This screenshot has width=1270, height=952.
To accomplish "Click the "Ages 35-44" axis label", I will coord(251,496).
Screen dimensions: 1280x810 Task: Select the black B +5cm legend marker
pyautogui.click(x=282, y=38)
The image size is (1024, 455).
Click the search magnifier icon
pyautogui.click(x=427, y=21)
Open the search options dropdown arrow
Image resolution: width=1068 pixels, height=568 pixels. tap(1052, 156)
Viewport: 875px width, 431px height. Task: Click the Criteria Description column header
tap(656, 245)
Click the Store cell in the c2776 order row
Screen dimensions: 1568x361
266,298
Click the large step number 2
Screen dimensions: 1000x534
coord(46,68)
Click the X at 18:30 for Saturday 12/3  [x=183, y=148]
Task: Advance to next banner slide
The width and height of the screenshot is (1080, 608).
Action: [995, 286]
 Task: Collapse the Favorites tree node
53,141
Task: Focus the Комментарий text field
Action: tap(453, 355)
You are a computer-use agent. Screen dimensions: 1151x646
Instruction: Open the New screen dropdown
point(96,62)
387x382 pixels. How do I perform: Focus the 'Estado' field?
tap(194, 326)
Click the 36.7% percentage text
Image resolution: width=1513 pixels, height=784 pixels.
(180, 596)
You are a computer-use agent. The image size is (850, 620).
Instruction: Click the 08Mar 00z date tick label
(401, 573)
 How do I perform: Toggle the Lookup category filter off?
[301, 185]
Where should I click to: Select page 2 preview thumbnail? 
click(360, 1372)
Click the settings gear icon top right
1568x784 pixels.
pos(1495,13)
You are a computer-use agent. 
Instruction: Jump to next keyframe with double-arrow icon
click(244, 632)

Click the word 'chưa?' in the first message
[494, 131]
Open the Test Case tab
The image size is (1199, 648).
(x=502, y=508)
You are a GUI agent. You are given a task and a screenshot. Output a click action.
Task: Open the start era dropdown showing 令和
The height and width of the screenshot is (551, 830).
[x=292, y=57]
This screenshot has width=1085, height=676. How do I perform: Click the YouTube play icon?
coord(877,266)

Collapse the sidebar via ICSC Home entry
※
WHAT IS EXPECTED :: Show all lines from the data above in which the word "agent" appears.

ANSWER FOR THE TASK ::
You are a computer-use agent. Screen dimensions: 1151x646
You are a computer-use agent. The image size is (850, 620).
You are a computer-use agent. 
You are a GUI agent. You are given a task and a screenshot. Output a click action.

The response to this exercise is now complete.